Below is a graph that I generated from the Boston crime data in Tableau within a few minutes. Tableau definitely made it easy to connect and visualize the data. The interface is intuitive and allows the creation of impactful and clear plots quickly.
Both R and Tableau have an extensive community, but Tableau’s is friendlier
What excited me most, though, was the Tableau user community that quickly jumped in to help out a fellow user. The tone among community members felt kinder, compared to the Stackoverflow community that I usually turn to. That’s a plus for Tableau. Their forum uses a point system to reward interaction, similar to Stackoverflow. Is it the Tableau Community Ambassadors then, that make the difference and keep the tone friendly?
I conducted a similar visualization in R (using Chicago’s crime data), shown below. I’ll admit, it took me significantly longer to set up the plot. Connecting to the data (7M rows on BigQuery), aggregating it to the desired granularity, and eventually setting all details of the plot took me 2 hours. You can find the code in a GitHub repository.
I certainly enjoy the flexibility that
ggplot provides, but it poses an easy trap to keep fiddling until everything looks perfect. In brief, R’s flexibility can count as much for as against it.
R is repeatable and shareable
So Tableau won in terms of efficiency on the first try, but that ease comes at a high cost. Processes in drag-and-drop software, such as Tableau, are harder to replicate. R is a scripted language, meaning that function calls in a text file lead to the results. A text document is repeatable, sharable, and easy to archive. When I open such an R script many months later, I can still easily understand what’s happening—especially when the file is well commented.
I yet have to find out how to achieve the same level of documentation in Tableau. If I have access to the workbook, I see what went into the plot but have to individually retrace which set, filter, adjusted option, or table calculation brought me there. All click-and-drop tools share this burden.
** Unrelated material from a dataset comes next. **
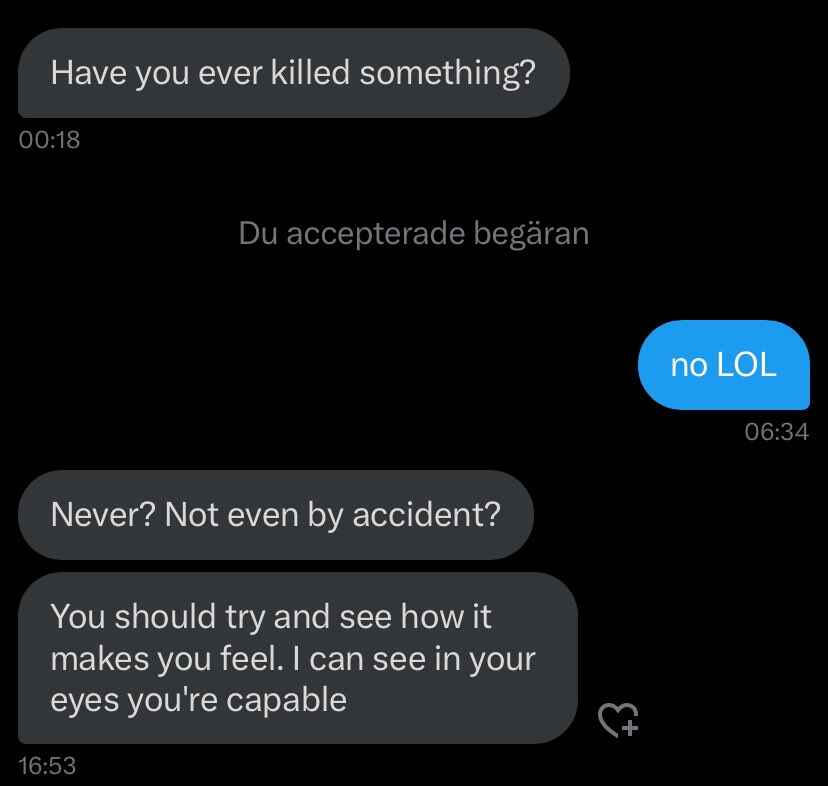Viewport: 828px width, 786px height.
Task: Click the word "eyes" in the last message
Action: (84, 700)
Repeating the same analysis on a slightly different data set is tedious. Or am I missing some Tableau features? Please comment below if you know how to increase the repeatability of complex analyses in Tableau.
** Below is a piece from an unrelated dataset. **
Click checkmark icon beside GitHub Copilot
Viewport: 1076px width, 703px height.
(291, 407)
R goes beyond visualizing data
When visualizing graphs in Tableau, I often wondered if the identified patterns are actually meaningful. Because something looks “interesting” that doesn’t necessarily mean that something IS (statistically speaking) “interesting.” Tableau offers a small set of analytics settings such as confidence bands, trend lines (that report R squared and p-values) but it felt unsatisfying.
Indeed, the majority of Tableau users does not seem fond of rigorous statistical testing in their visual reports. For instance, how can I understand if groups in a bar chart are truly distinct without an indication of standard deviation? Whether or not something looks different might be controlled by the resolution of the axis.
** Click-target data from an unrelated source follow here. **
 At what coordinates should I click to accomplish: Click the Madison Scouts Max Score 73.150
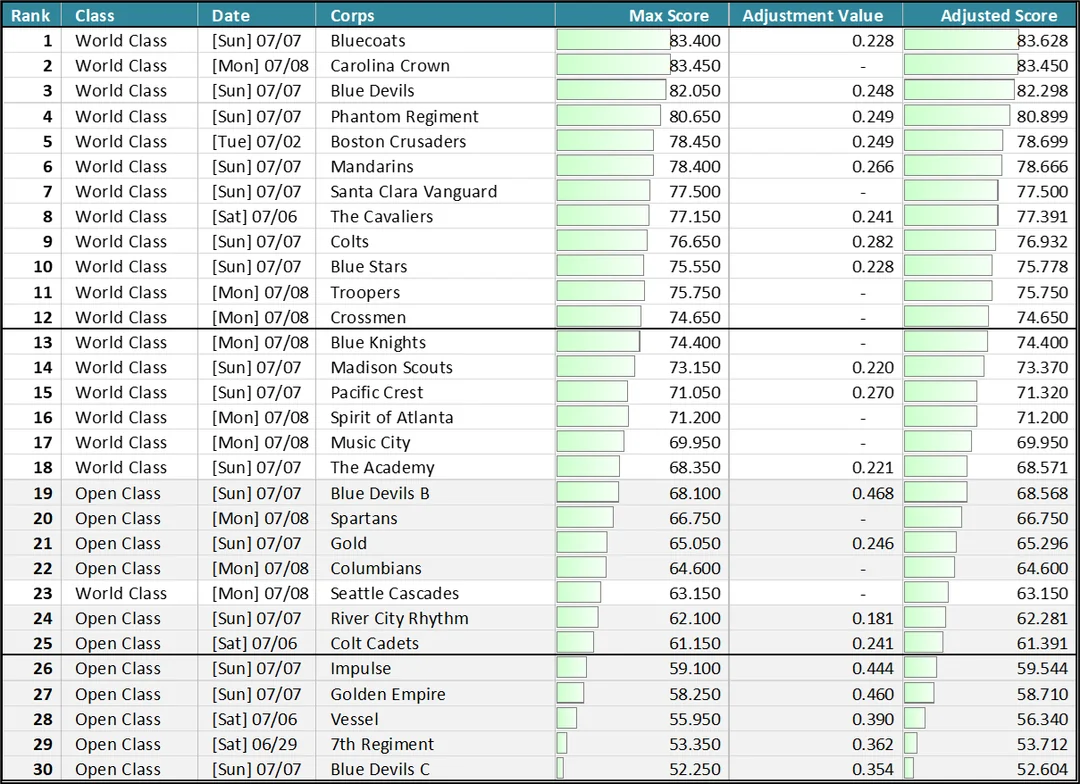point(694,367)
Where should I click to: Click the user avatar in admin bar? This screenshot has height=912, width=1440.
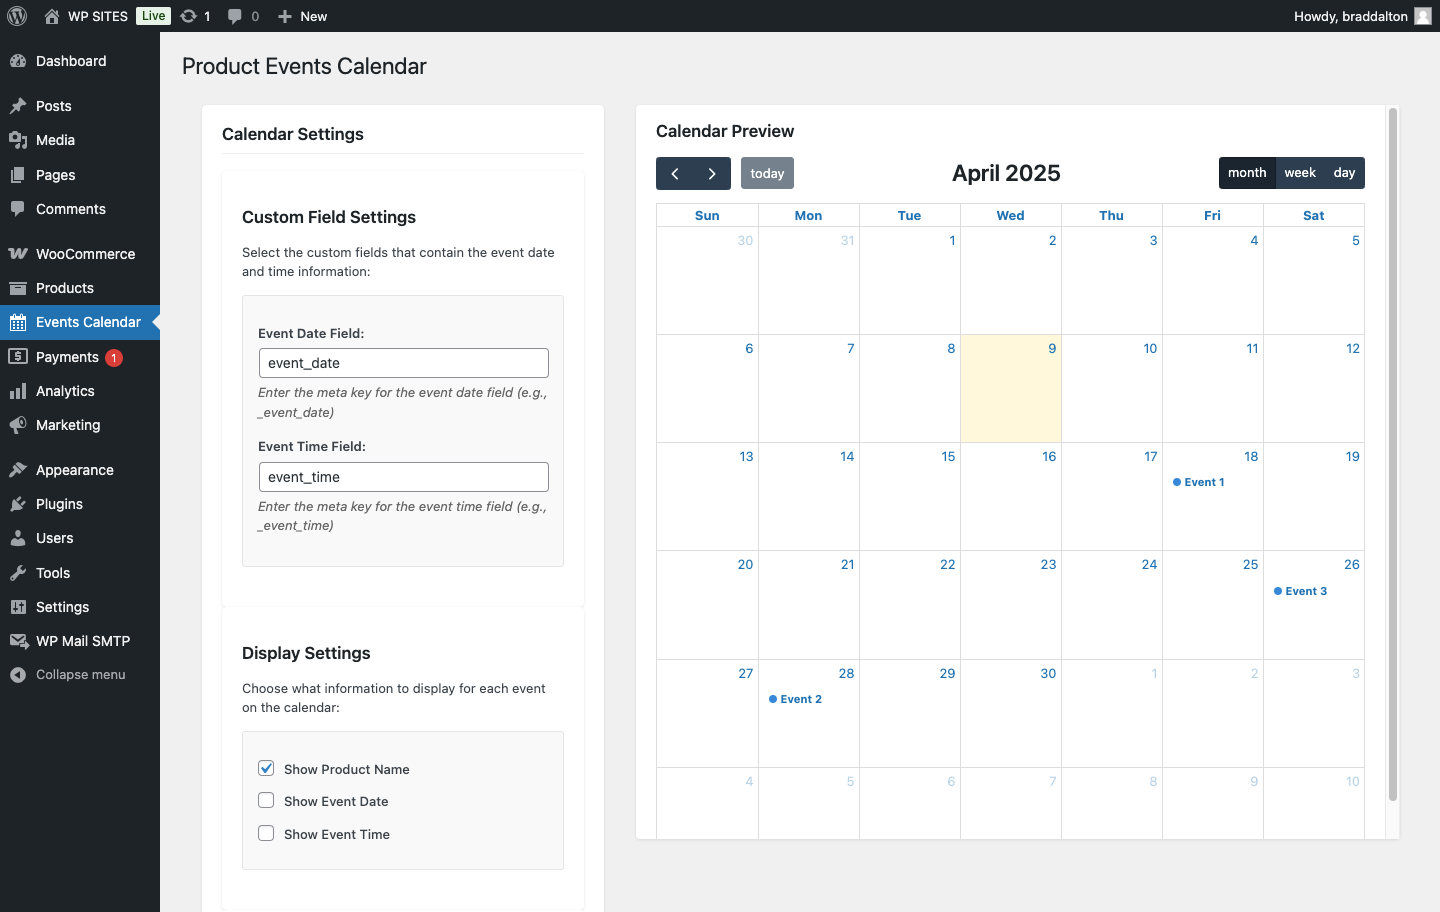tap(1423, 16)
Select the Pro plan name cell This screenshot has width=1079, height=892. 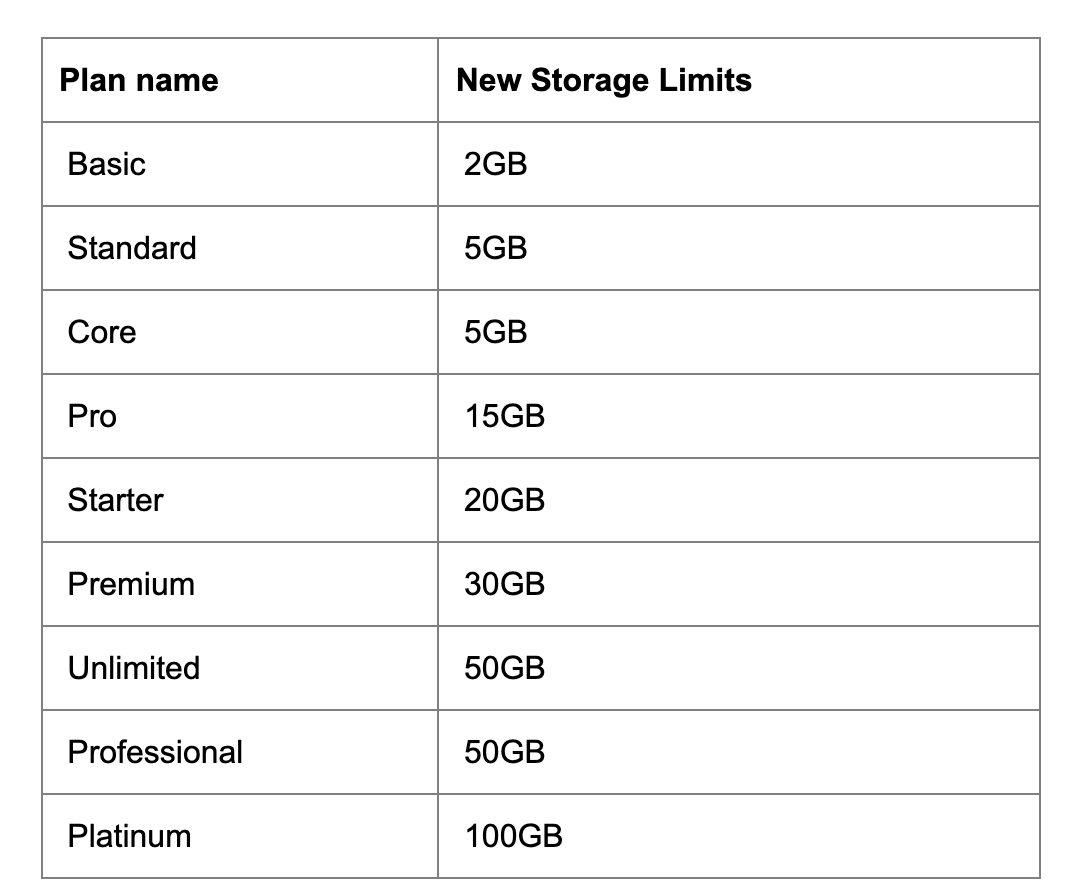[92, 416]
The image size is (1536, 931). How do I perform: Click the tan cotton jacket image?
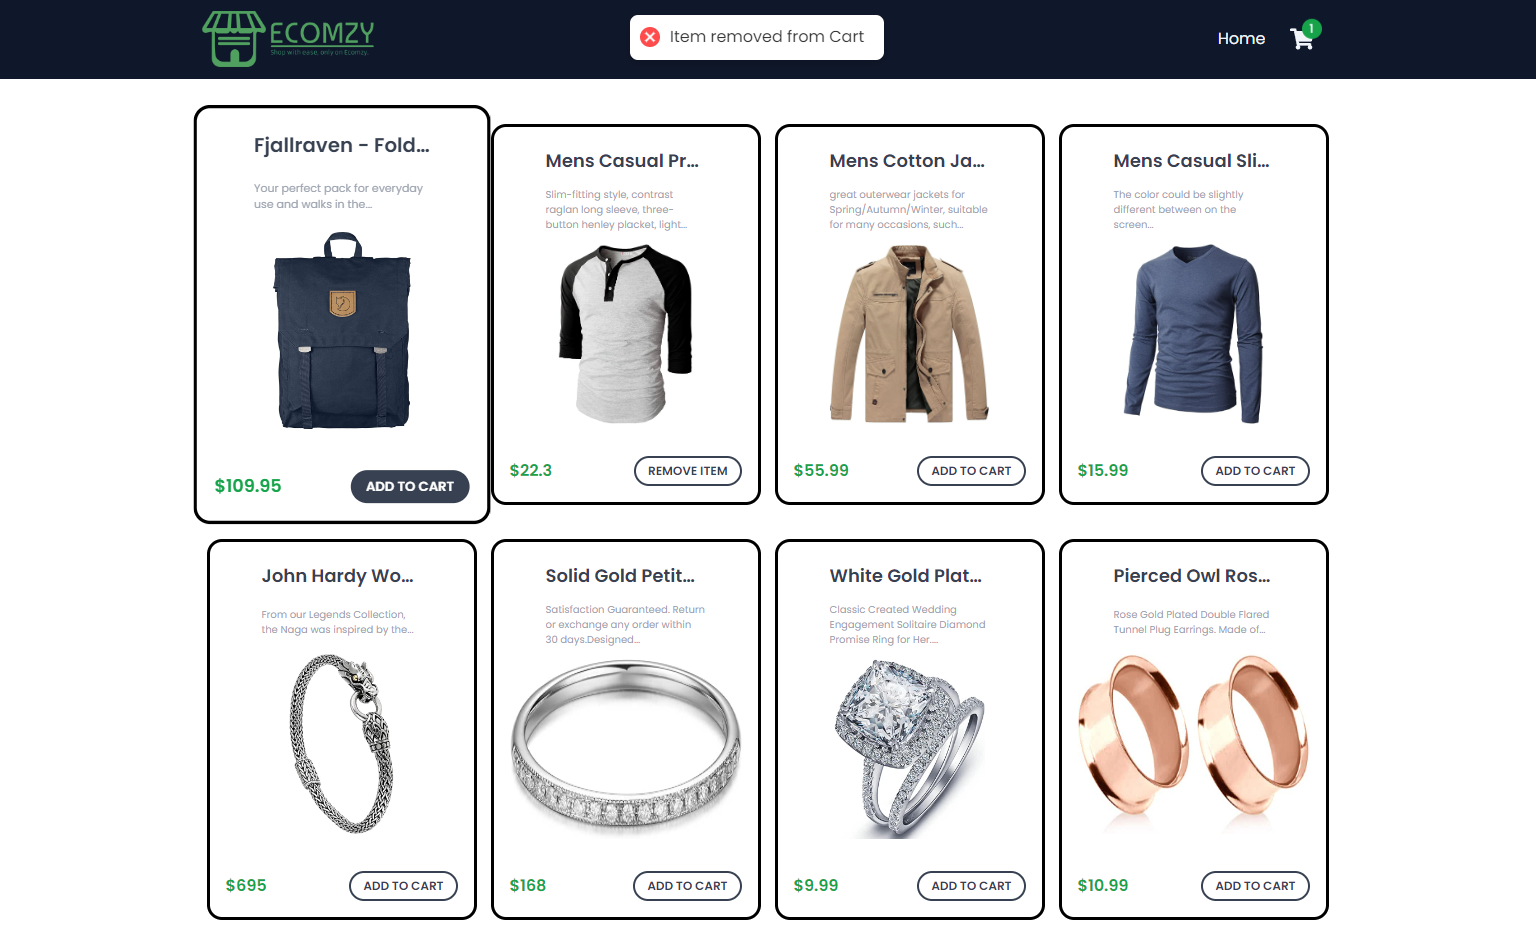coord(910,334)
Tableau’s strength certainly lays in visualization, not statistical analysis. I clearly missed R’s capability to plug the data into something as simple as a t-test or two-way ANOVA to truly understand what’s going on. That’s a big plus for R.
Interestingly, since last year, Tableau allows connecting to R, Python, and MATLAB through their “external services connectors.” Unfortunately, Tableau Public lacks that feature but I imagine that it greatly expands the use of Tableau. Run your models in R, then enjoy Tableau’s interface to quickly and appealingly visualize the results.
I enjoyed learning and using Tableau. Given its extensive support, forums, and concise tutorials, I understand why companies opt for a proprietary business intelligence tool such as Tableau, over R. It is more accessible for analysts with little coding background and facilitates quick, ad hoc visual analysis.
When it comes to repeatability and statistical rigor, I prefer a scripted language, such as R, that is easier to integrate into comprehensive analytics pipelines. Tableau’s external service capability allows connecting to Python, R, or Matlab. This allows leveraging the best of these tools.